Mean follow-up was 3.5 y (range 0.1 to 12.9 y), during which 67 patients died (19%). Mortality in each eGFR group was: I - 6.8%, II - 13.8%, III - 11.5%, IV - 45.8% (p < 0.001). Survival times (mean, y) were I, 3.74; II, 3.66; III, 3.38, and IV, 2.82. The presence of diabetes was not a factor in the outcomes.
Patients treated with an ICD with an eGFR of < or = 45.0 mL/min/1.73 m(2) have a significantly shorter survival time than those patients with an eGFR > 45.0 mL/min/1.73 m(2). Patients with an eGFR > 45.0 mL/min/1.73 m(2) appear to have equally good outcomes when treated with an ICD. This may have implications for patient selection for ICD therapy.
我们探讨了植入式心脏复律除颤器(ICD)治疗患者的肾功能不全(RI)与死亡率之间的关联。
随机试验表明,部分接受ICD治疗的患者生存率有所提高。
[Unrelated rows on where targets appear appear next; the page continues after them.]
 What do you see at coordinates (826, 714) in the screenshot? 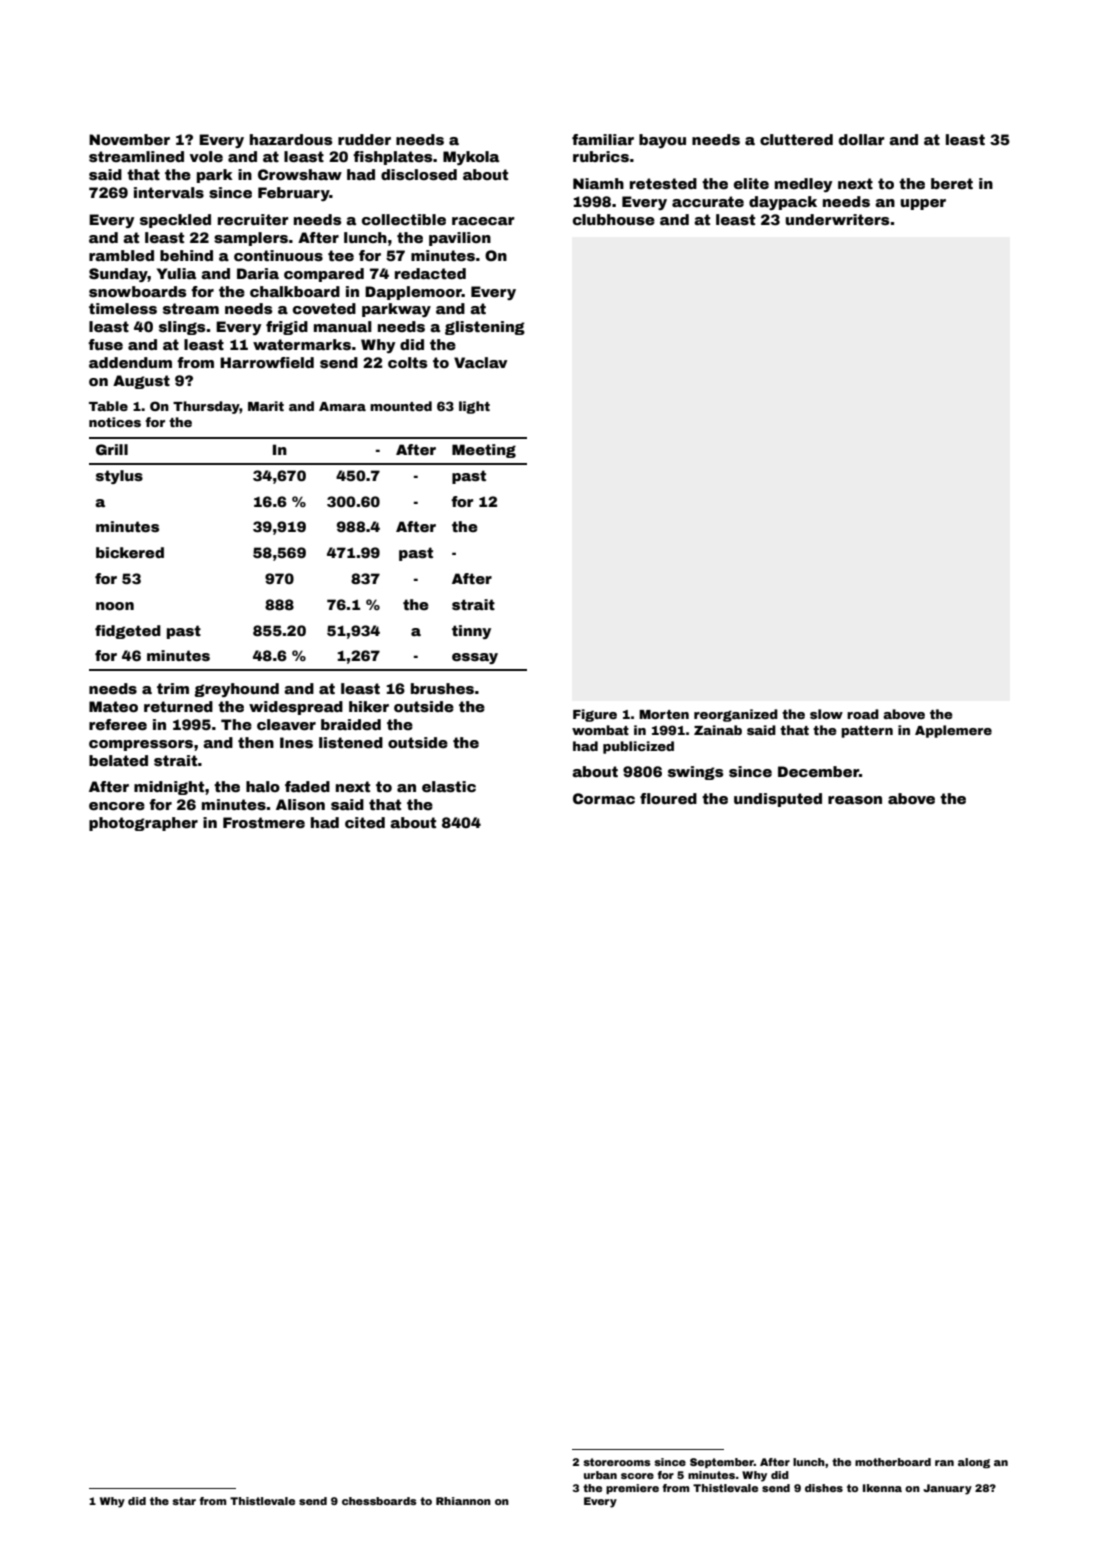
I see `slow` at bounding box center [826, 714].
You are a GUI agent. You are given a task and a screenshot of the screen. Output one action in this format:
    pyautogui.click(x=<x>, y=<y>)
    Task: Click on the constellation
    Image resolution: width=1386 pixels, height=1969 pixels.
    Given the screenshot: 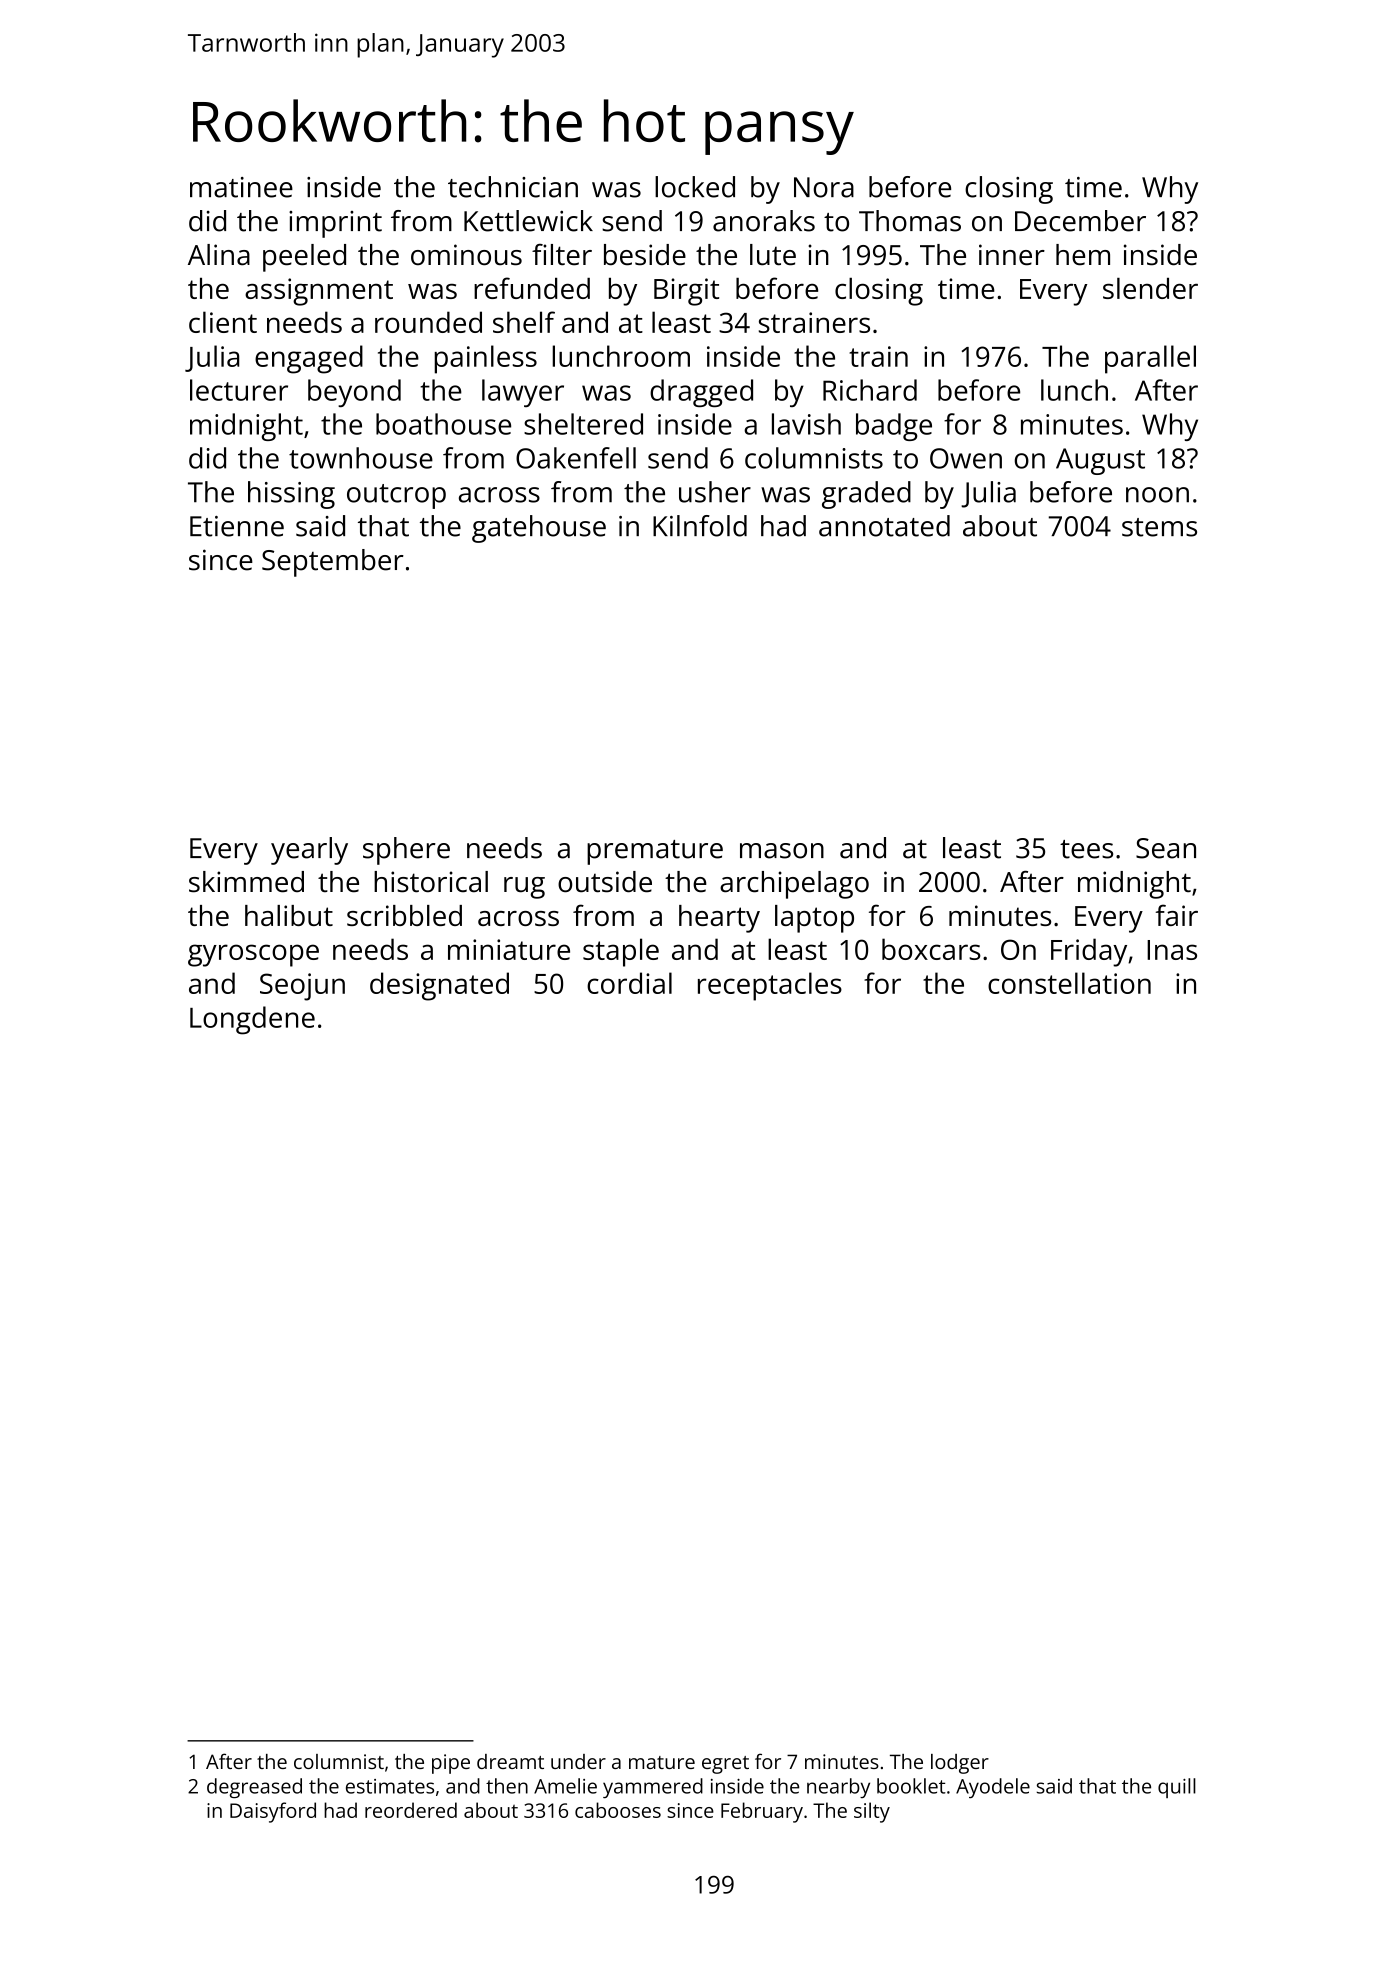 What is the action you would take?
    pyautogui.click(x=1069, y=983)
肾功能不全患者心脏死亡风险较高;然而,ICD对该组患者的生存是否具有积极作用尚不清楚。
这是一项对346例接受ICD治疗患者的单中心经验回顾性研究。患者根据植入时的肾小球滤过率(eGFR;以mL/min/ -1.73 m²表示)分为4组:I组,> 75.0;II组,- 60.0至74.9;III组,- 45.0至59.9;IV组,- <或 = 45.0。全因死亡率是主要终点,4组患者生存时间的差异用Kaplan-Meier曲线表示。
平均随访3.5年(范围0.1至12.9年),在此期间67例患者死亡(19%)。各eGFR组的死亡率分别为:I组 - 6.8%,II组 - 13.8%,III组 - 11.5%,IV组 - 45.8%(p < 0.001)。生存时间(平均,年)分别为:I组,3.74;II组,3.66;III组,3.38,IV组,2.82。糖尿病的存在不是影响预后的因素。
eGFR≤45.0 mL/min/1.73 m²的接受ICD治疗的患者比eGFR>45.0 mL/min/1.73 m²的患者生存时间明显更短。eGFR>45.0 mL/min/1.73 m²的患者接受ICD治疗时似乎有同样良好的预后。这可能对ICD治疗的患者选择有影响。